▸ **EXERCISE TASK 1**
List every person referred to by name, not by initials, in the zombie comic interview extract.
▸ **EXERCISE TASK 2**
Continue the interview about the zombie comic from the point where it stops.

▸ **EXTRACT PROVIDED**
[START]

Essentially, we’re taking a look back at the basics and rather than build on them we’re taking the concept in a very different and unique direction, or so we hope. Night of the Living Dead is certainly an influence, but only from an evolutionary perspective: that movie created the modern "zombie" genre whereas what we’re trying to do is take the next step. The Walking Dead is a fantastic book and took a big part of that step by creating the movie that never ends. What we do is take certain preconceived notions about the genre, cast them into a different light and force the characters, and readers, to truly explore the horror of watching your town slowly succumb to something uncontrollable.

Then of course there’s the art. Alex works his ass off to make every page unique and match the atmosphere of the events that are taking place. I think the only creepier town you’ll find is Silent Hill and that’s thanks largely to Alex’s keen design work.

A E-L: This question was designed to make us look like egomaniacs right? Why do you have to try and make us look full of ourselves? That’s messed up…

I do think that we have something different to offer. It’s a pretty unique blend of influences and ideas, and plays out in a way that I haven’t really seen before. Nick’s approach is much more akin to Hitchcock than Romero. It’s about the mystery of the situation and the characters than gore and gloss, much as I love those things. And hopefully the art is something you haven’t seen a million times before.

BF: Following the slow degradation of a city over the course of an entire year is an ambitious thing to attempt – is this a carefully plotted angle for you, Nick, or is it something you tackle on an intuitive front?

NT: It’s absolutely a carefully plotted angle. I’ve been trying to take into consideration the idea of a slow escalation – and how slow it would have to be to avoid falling into the standard conventions of the genre.

[END]

▸ **ENTRIES**
[START]

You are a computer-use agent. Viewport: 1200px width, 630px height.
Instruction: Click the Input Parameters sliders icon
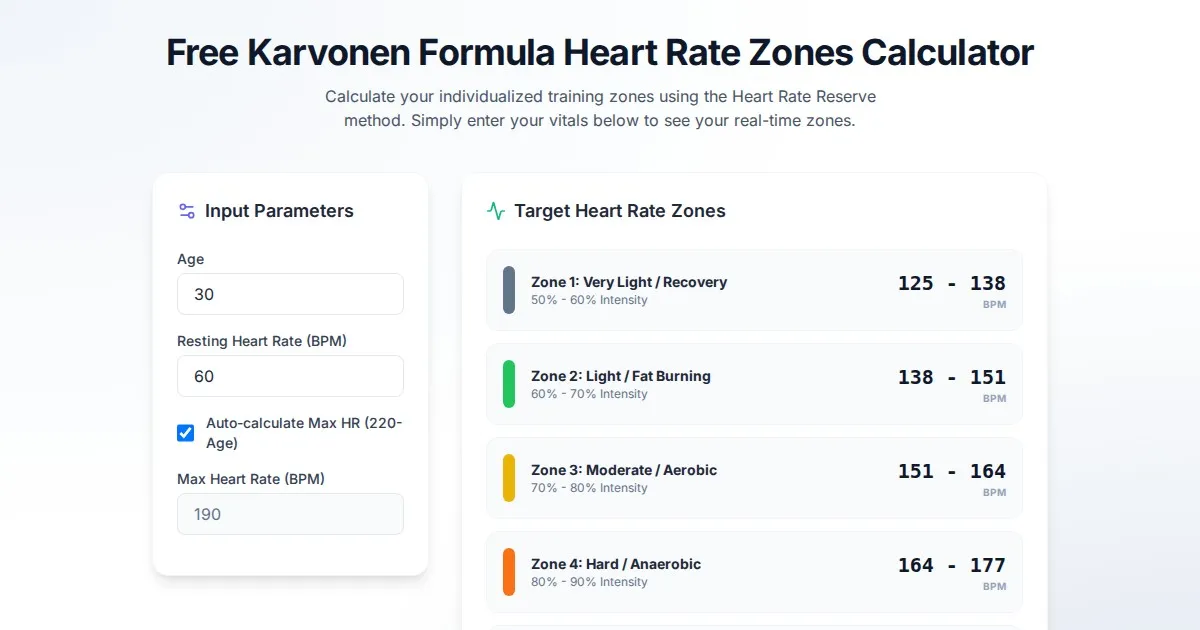tap(187, 211)
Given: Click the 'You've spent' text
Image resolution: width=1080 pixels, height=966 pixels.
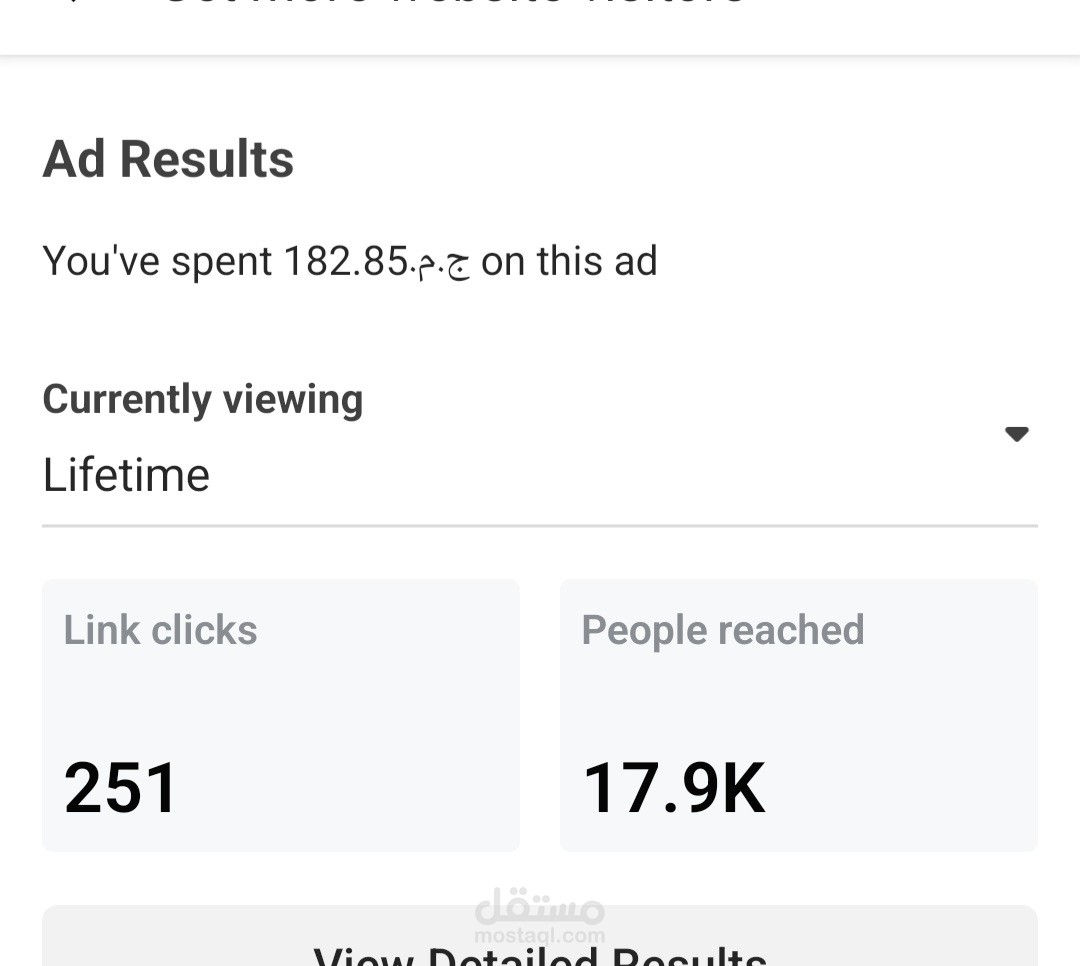Looking at the screenshot, I should (158, 262).
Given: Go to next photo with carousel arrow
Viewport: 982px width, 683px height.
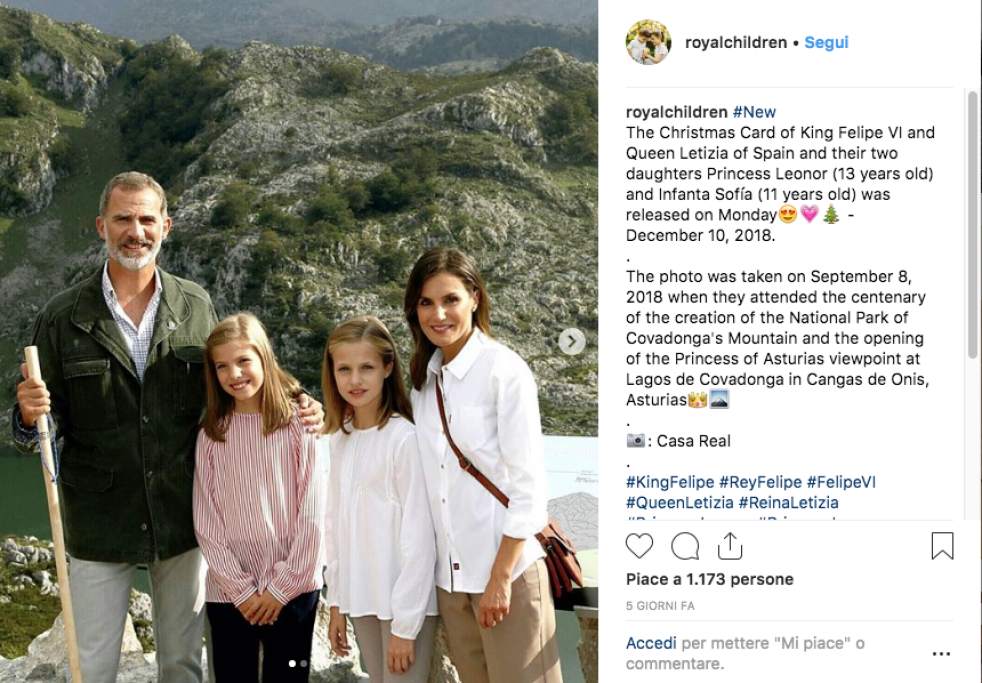Looking at the screenshot, I should pyautogui.click(x=571, y=342).
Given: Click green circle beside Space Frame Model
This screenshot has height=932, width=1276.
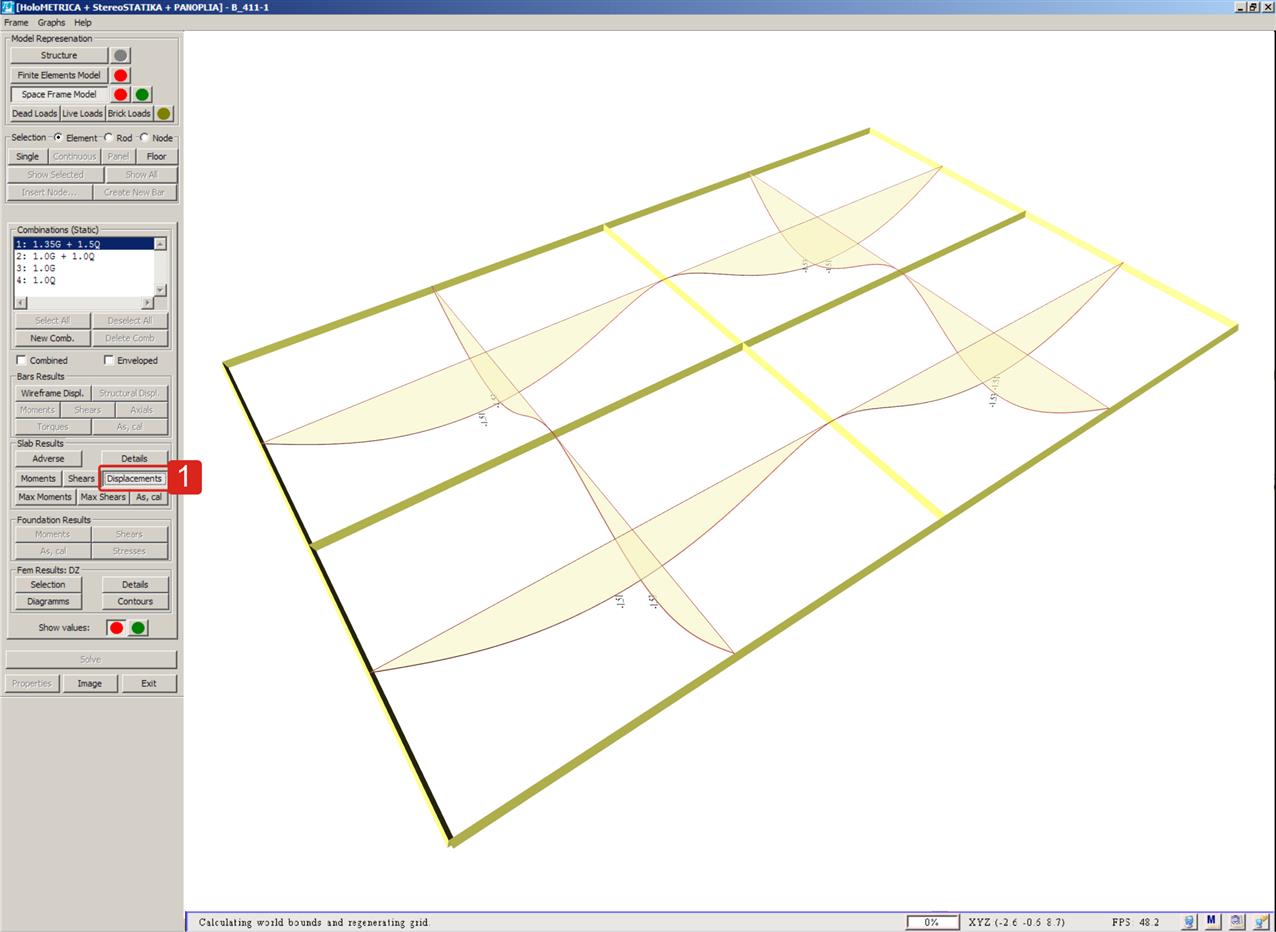Looking at the screenshot, I should (143, 95).
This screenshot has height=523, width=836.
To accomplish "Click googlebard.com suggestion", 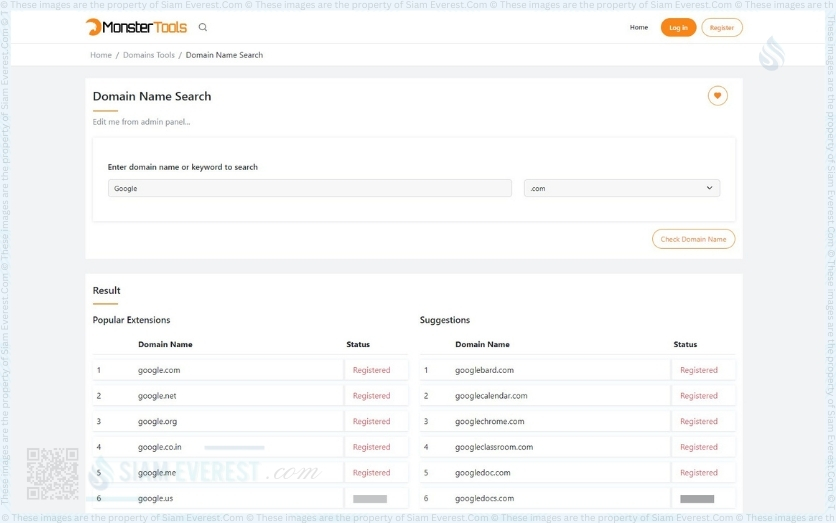I will coord(484,370).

[END]

▸ **RIGHT ANSWER 1**
Alex, Nick, Hitchcock, Romero

▸ **RIGHT ANSWER 2**
I should probably point out that I’m absolutely not getting down on the standards – I grew up with them, love them dearly, and would carry their children. I guess I kind of hope that’s what I’m doing with the book really, continuing to challenge the status quo and push the genre in a new direction. Bring a new child into the world, so to speak - an existential horror noir zombie child which may not actually be a zombie, if that makes any sense.

BF: What was it that drew the two of you to each other?  What was it specifically about Alex’s art that seemed so right, and, Alex, what was it about Nick’s script that convinced you to give sequential comics a try?

NT: Atmosphere. I saw Alex’s illustration work and knew he would be the one artist who could convey the environment and characters in an atmosphere that was synonymous with the story we were telling. Even though he’d never tried sequentials I knew he’d be able to nail it.

AE-L: Wow, thanks, Nick. Such a silver tongue on this guy. I think what I had posted was a lot of environments and setting. Mood pieces for the most part, and I must have struck a cord with Nick in terms of how he wanted Park Falls to look. So in a way, it was destiny. We both had a similar vision; I just didn’t know what mine was for yet, if that makes any sense.

As for why I eventually gave in to Nick… Well how could I say no to this guy? Have you ever seen Nick Tapalansky? Dreamboat, seriously. Also his script was really lovingly descriptive, and just lush as f&*$. I could see the town, and it was already what I loved to do, so I thought, let’s give it a try!

NT: Heh, dreamboat. You’re not too bad on the eyes yourself, baby.

Join us tomorrow for the second part of this interview with Nick Tapalansky and Alex Eckman-Lawn ...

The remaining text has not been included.